Japanese Miniatures: Bonkei

January 4, 2022 By arne hendriks Off

Our series on Japanese Miniatures investigates the specific Japanese small scale sensitivity as expressed through a love for things like bonsai, sushi, netsuke, and capsule hotels. Perhaps Japan ‘knows’ things about smallness that may help us embrace the desire for less.

A bonkei is a miniature landscape within the confines of a small shallow tray that may include both natural elements such as trees, rocks and water as well as cultural elements such as miniature homes, animals or figurines. The scenes follow a natural rhythm and particular attention is paid to the close observation of nature. In the Japanese household the bonkei is usually placed in the tokonoma where a family would usually display its valued objects such as painted scrolls, bonsai and small sculptures. Bonkei lets the viewer enter through a real landscape into an imaginary one without the imperfections in the original scene. It both miniaturises and idealises the world to provide an aesthetically pleasing small landscape for display and contemplation. Reduction is scale allows the viewer to understand the whole before knowing the parts. In his structuralist anthropological study The Savage Mind Claude Lévi-Strauss writes: ” ” To understand a real object in its totality we always tend to work from its parts. Reduction in scale reverses this situation…in the case of scale models, in contrast to what happens when we try to understand an object or living creature of real dimensions, knowledge of the whole precedes knowledge of the parts.” As such a great deal of interest concentrates on how to display the changing of the seasons, as it is believed that a landscape that does not suggest the time of year feels unnatural.

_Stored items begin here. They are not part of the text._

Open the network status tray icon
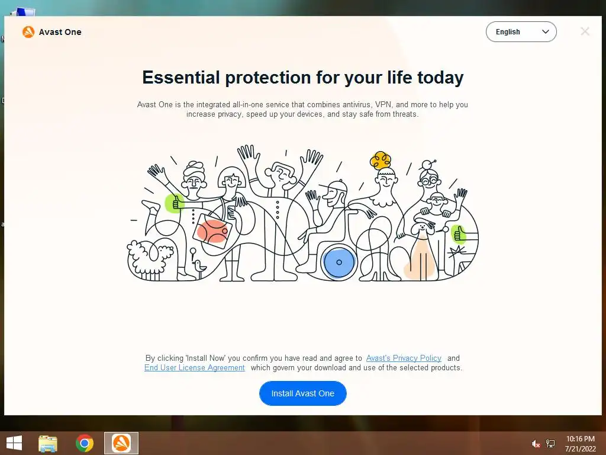This screenshot has height=455, width=606. coord(550,444)
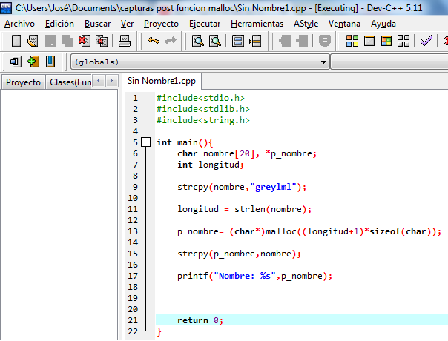
Task: Open the Herramientas menu
Action: tap(257, 24)
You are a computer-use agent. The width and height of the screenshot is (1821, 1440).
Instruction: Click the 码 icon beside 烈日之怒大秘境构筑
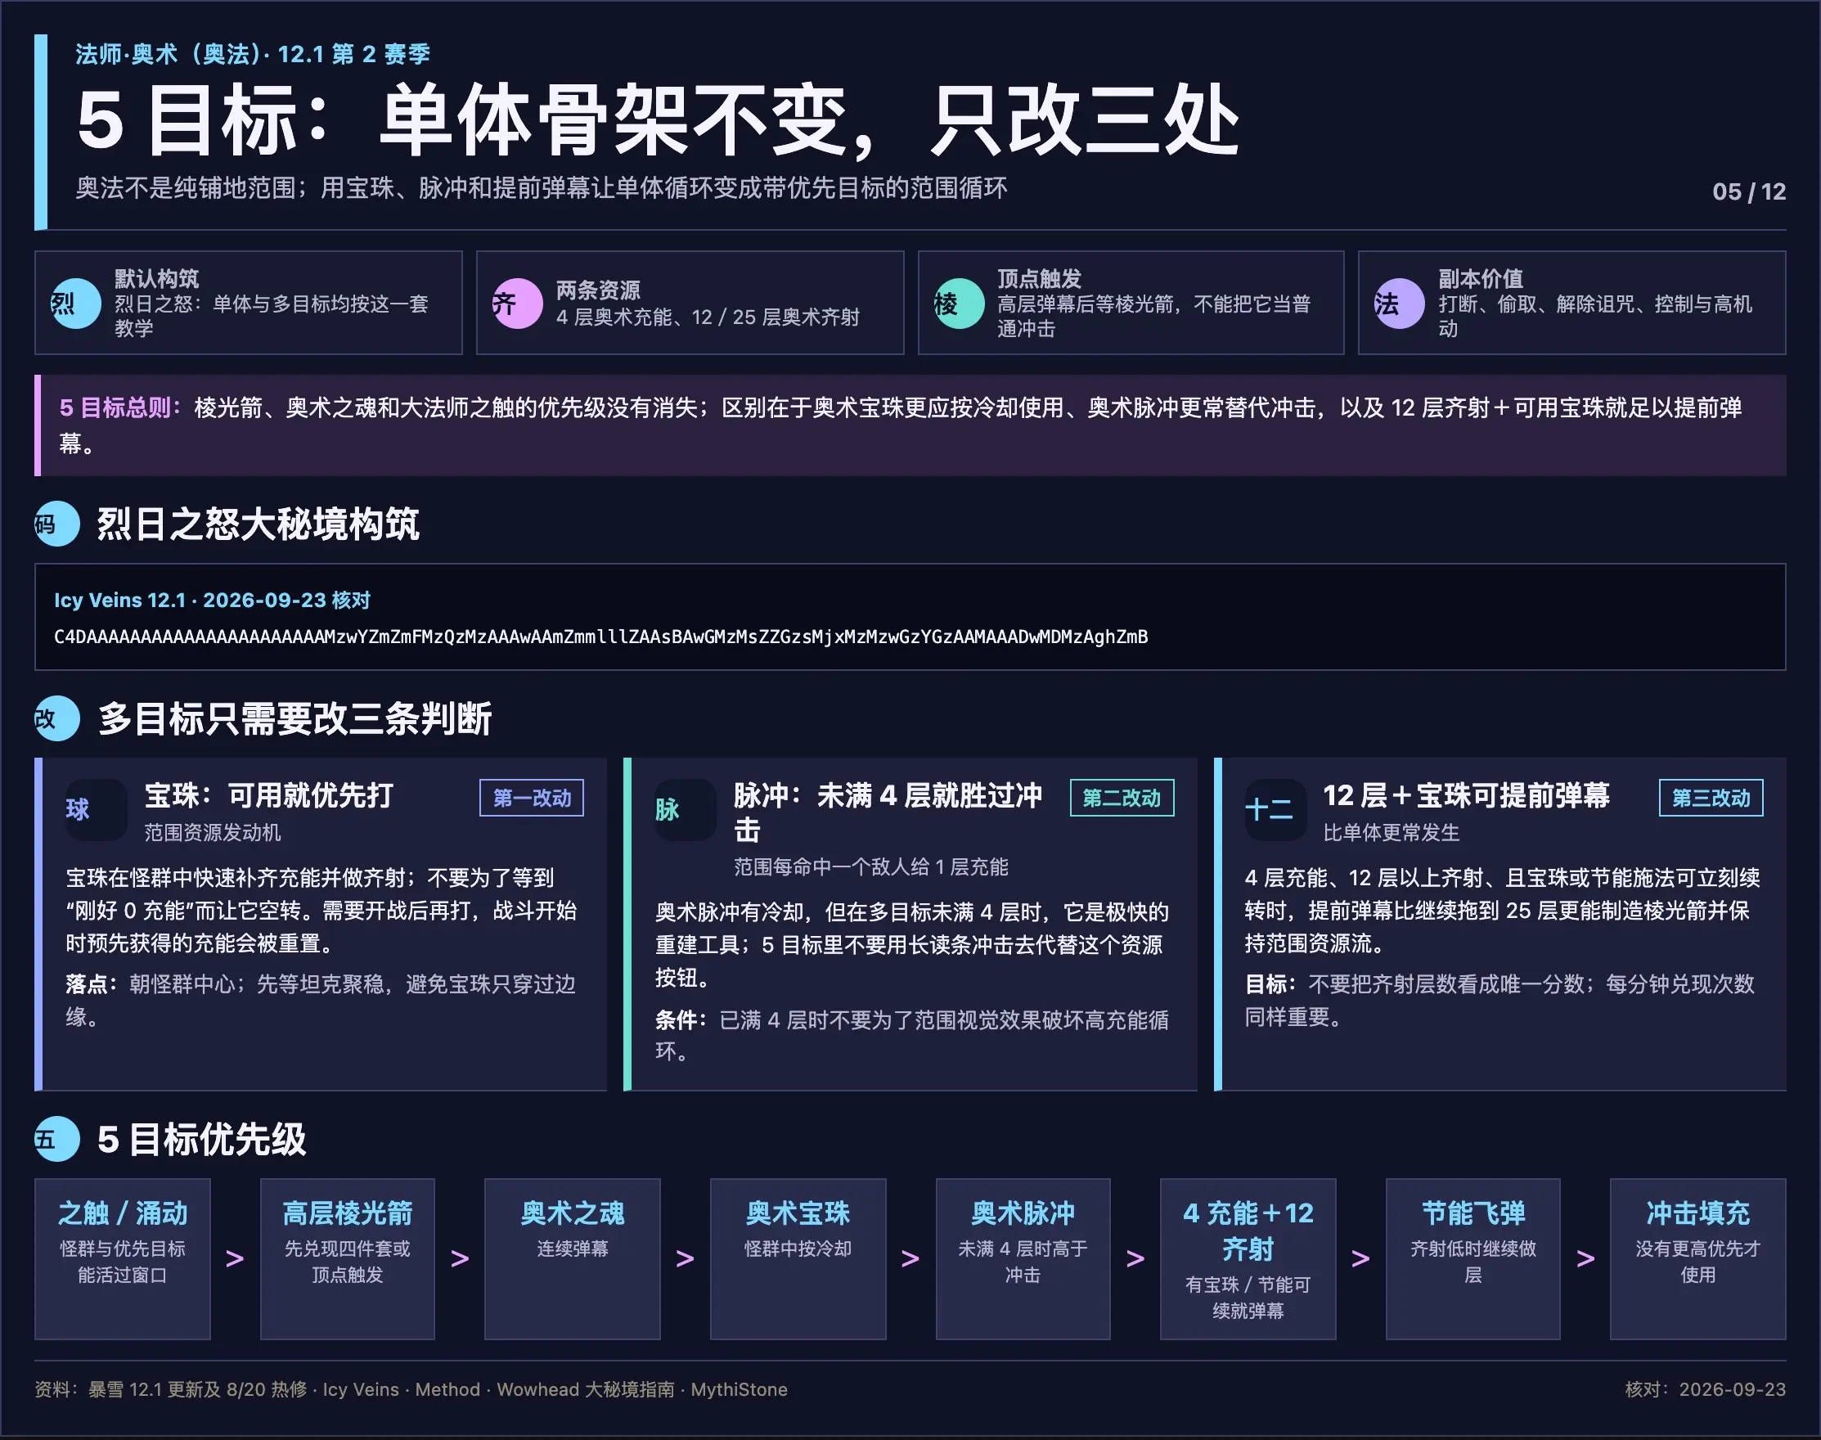tap(57, 524)
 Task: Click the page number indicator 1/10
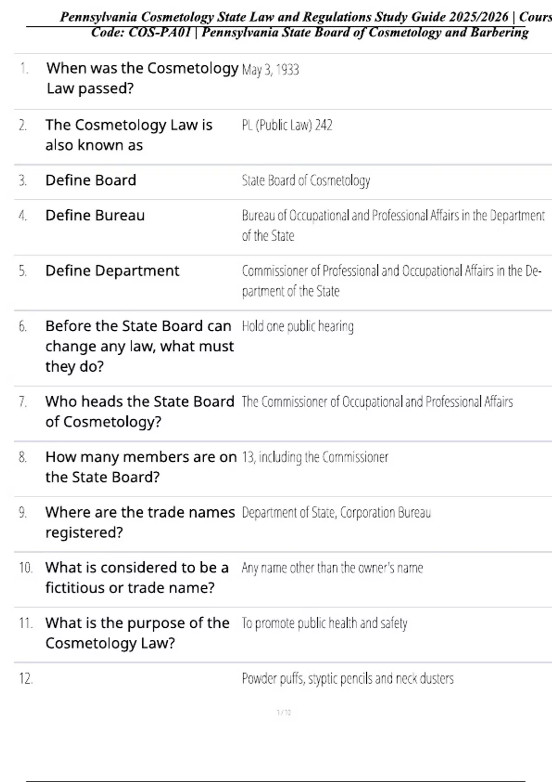click(284, 713)
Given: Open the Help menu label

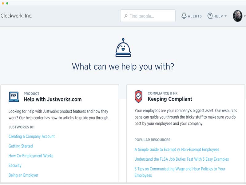Looking at the screenshot, I should point(218,16).
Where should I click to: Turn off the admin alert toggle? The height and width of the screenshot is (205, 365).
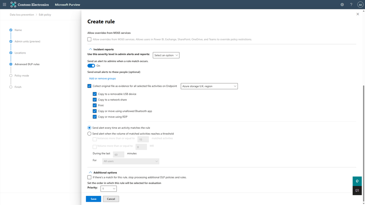point(91,66)
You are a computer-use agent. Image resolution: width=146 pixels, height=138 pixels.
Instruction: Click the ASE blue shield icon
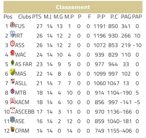coord(12,120)
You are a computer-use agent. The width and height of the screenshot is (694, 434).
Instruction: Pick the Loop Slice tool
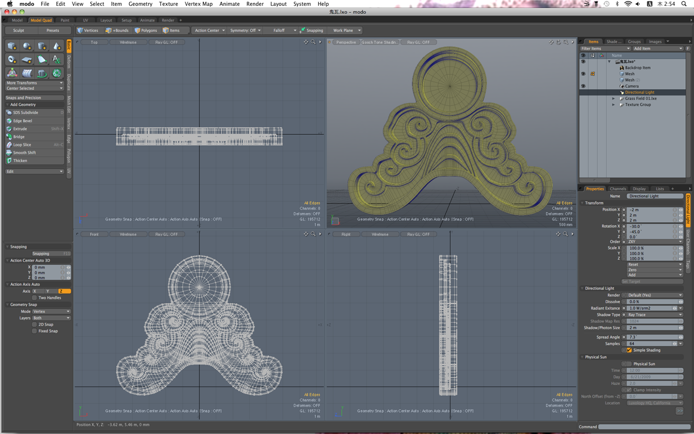coord(22,145)
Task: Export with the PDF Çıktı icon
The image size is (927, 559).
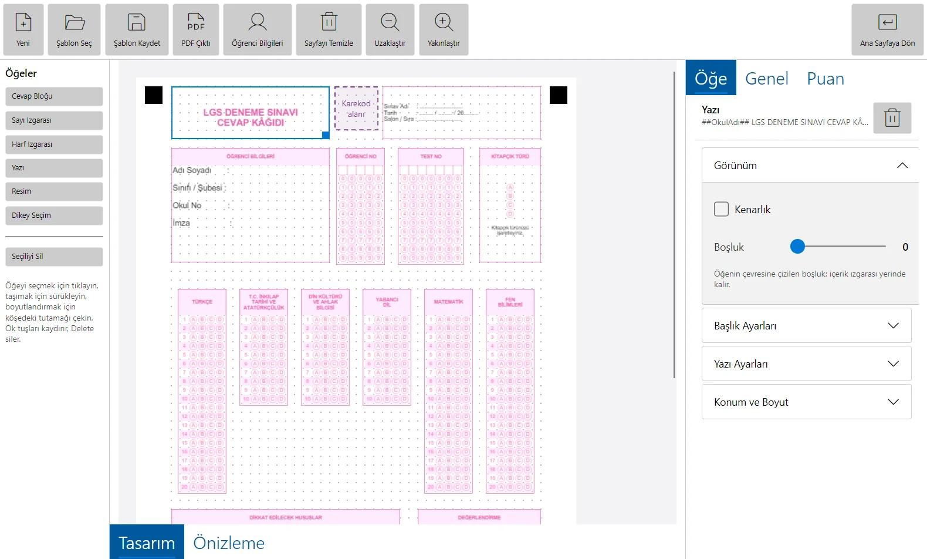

The history of bonkei is not precisely known although according to legend a gardener at the court of empress Suiko (A.D. 554-628) once created a miniature of Mount Meru, which in the Buddhist tradition is held to be the sacred center of the world. It may have been a more wide-spread custom at the time to recreate models of Mount Meru which eventually inspired the practise of bonkei as well as other forms of contemplative landscape art forms such as suiseki, saikai and bonsai.